IP-адреса | Курс "Компьютерные сети"

Introduction to IP Addresses in Networks

Types of IP Addresses

• The lecture introduces two types of addresses used in telecommunications: local and global addresses. Local addresses are tied to specific technologies, such as MAC addresses in Ethernet or cellular networks.

• Local addresses cannot be utilized for constructing large composite networks that integrate different technologies. This limitation is addressed by the network layer in the Open Systems Interconnection (OSI) model, which employs global addresses.

Global Addresses and Their Importance

• Global IP addresses are not technology-dependent and facilitate the creation of networks that connect subnets built on various link-layer technologies, enabling data transfer between these networks.

• These global IP addresses uniquely identify computers within extensive composite networks like the Internet, which consists of diverse parts built on different link-layer technologies.

Versions of IP Protocol

• There are two versions of the Internet Protocol: IPv4 and IPv6. The focus will primarily be on IPv4, while IPv6 will be covered in separate lectures.

• The main distinction between these protocols lies in address length: IPv4 uses 32 bits (4 bytes), whereas IPv6 utilizes 128 bits (16 bytes).

Structure of an IPv4 Address

Breakdown of an IPv4 Address

• An IPv4 address consists of four octets (8 bits each), totaling 32 bits. Each octet is represented in decimal format for ease of use, separated by dots.

• Subnetting is introduced as a method to group multiple computers sharing the same higher-order part of their IP address. In this context, routers operate with subnets rather than individual IP addresses.

Understanding Subnetting

• An IP address comprises two parts: the subnet number (higher-order bits) and the host number (lower-order bits). For example, the first three octets represent the subnet address while the last octet identifies individual hosts within that subnet.

Subnet Masks

Functionality and Representation

• A subnet mask indicates where in an IP address resides the network portion versus the host portion. It also consists of 32 bits; ones indicate network bits while zeros denote host bits.

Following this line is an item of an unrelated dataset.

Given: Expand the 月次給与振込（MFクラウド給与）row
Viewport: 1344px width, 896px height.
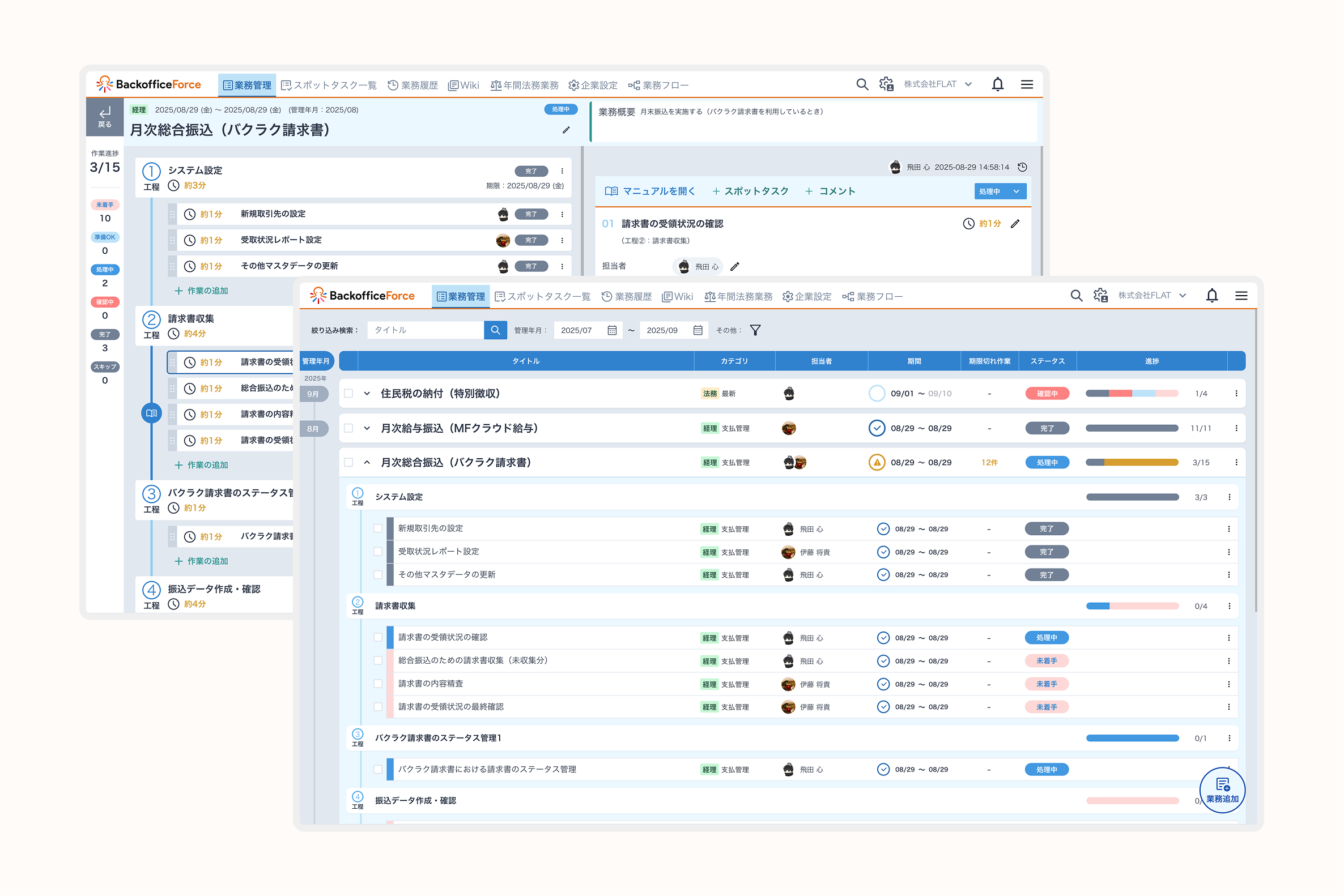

• To determine a network's address from an IP address using a subnet mask, a logical AND operation is performed between them. This process helps isolate network information from host details.

Notation Formats for Subnet Masks

• Subnet masks can be expressed either in decimal notation or prefix notation. Decimal representation resembles an IP format with four octets separated by dots (e.g., 255.255.255.0).

• Prefix notation specifies how many leading bits belong to the network part; for instance, /24 indicates that the first 24 bits correspond to the network address while remaining bits pertain to hosts.

Variable Length Subnet Masks

Flexibility with Masking Techniques

• While traditional masks often align with octet boundaries for convenience, variable-length subnet masks allow more flexibility by not adhering strictly to these boundaries—enabling efficient use of available addressing space based on specific needs.

• Using prefix lengths like /20 allows defining more granular subnets without being confined to standard sizes, thus optimizing resource allocation across larger networks.

Understanding IP Addressing and Subnetting

Basics of IP Addressing

• The third octet in an IP address can differ from the subnet address due to the last bit being set to one, which does not fall within the subnet mask that only includes the first four bits.

• Modern subnet masks help identify where in an IP address the network part is located versus the host part, moving away from older class-based addressing methods.

Class-Based Addressing System

• The entire range of IP addresses was divided into five classes (A, B, C, D, E), each with a strict definition of network and host addresses.

• Class A includes addresses starting with 0; it allocates 1 byte for the network and 3 bytes for hosts. Class B starts with binary '10', using 2 bytes for networks and 2 bytes for hosts.

Characteristics of Common Classes

• Class C is prevalent among small networks, beginning with '110' in binary. It reserves 24 bits for network identification and only 8 bits for hosts, accommodating up to 254 computers.

• Class D is designated for multicast addresses while Class E remains reserved for future use. Group IP addresses are still allocated from this range.

Structure of IPv4 Addresses

• IPv4 addresses consist of two parts: the subnet number and host number. Each address is represented as four decimal octets separated by dots.